Assigned task: Where the records appear below, transcribe them exactly, leaving none out.
Top of Supplied data
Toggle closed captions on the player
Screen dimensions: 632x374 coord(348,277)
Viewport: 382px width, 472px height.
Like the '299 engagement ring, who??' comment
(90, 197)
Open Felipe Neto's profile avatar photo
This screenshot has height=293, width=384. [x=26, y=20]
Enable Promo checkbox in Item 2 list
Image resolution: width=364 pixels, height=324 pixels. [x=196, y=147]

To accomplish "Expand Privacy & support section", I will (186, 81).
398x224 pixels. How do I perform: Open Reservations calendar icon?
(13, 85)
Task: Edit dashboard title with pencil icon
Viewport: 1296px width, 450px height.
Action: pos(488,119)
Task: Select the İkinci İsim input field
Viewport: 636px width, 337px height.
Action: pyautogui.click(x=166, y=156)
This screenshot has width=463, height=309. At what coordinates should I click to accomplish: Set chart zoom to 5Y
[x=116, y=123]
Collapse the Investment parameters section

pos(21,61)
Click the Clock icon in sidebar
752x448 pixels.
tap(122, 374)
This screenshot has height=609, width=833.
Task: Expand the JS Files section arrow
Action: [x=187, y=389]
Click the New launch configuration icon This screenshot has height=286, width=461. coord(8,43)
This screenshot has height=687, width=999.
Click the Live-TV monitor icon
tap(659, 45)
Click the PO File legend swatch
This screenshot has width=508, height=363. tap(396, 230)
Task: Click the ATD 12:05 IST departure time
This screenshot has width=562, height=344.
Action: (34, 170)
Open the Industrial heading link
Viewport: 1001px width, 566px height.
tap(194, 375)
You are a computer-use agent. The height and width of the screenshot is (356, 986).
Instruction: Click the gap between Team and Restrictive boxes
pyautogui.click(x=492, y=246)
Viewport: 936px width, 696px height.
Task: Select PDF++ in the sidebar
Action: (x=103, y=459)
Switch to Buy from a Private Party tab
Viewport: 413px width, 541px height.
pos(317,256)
Bottom of Supplied data
Result:
Toggle closed captions on the player
Screen dimensions: 632x374 coord(348,277)
Viewport: 382px width, 472px height.
Like the '299 engagement ring, who??' comment
(90, 197)
Open Felipe Neto's profile avatar photo
This screenshot has height=293, width=384. [x=26, y=20]
Enable Promo checkbox in Item 2 list
Image resolution: width=364 pixels, height=324 pixels. [x=196, y=147]

To accomplish "Expand Privacy & support section", I will (186, 81).
398x224 pixels. How do I perform: Open Reservations calendar icon?
(13, 85)
Task: Edit dashboard title with pencil icon
Viewport: 1296px width, 450px height.
Action: pos(488,119)
Task: Select the İkinci İsim input field
Viewport: 636px width, 337px height.
Action: pyautogui.click(x=166, y=156)
This screenshot has width=463, height=309. At what coordinates should I click to accomplish: Set chart zoom to 5Y
[x=116, y=123]
Collapse the Investment parameters section

pos(21,61)
Click the Clock icon in sidebar
752x448 pixels.
tap(122, 374)
This screenshot has height=609, width=833.
Task: Expand the JS Files section arrow
Action: [x=187, y=389]
Click the New launch configuration icon This screenshot has height=286, width=461. coord(8,43)
This screenshot has height=687, width=999.
Click the Live-TV monitor icon
tap(659, 45)
Click the PO File legend swatch
This screenshot has width=508, height=363. tap(396, 230)
Task: Click the ATD 12:05 IST departure time
This screenshot has width=562, height=344.
Action: (34, 170)
Open the Industrial heading link
Viewport: 1001px width, 566px height.
tap(194, 375)
You are a computer-use agent. The height and width of the screenshot is (356, 986).
Instruction: Click the gap between Team and Restrictive boxes
pyautogui.click(x=492, y=246)
Viewport: 936px width, 696px height.
Task: Select PDF++ in the sidebar
Action: (x=103, y=459)
Switch to Buy from a Private Party tab
Viewport: 413px width, 541px height.
pos(317,256)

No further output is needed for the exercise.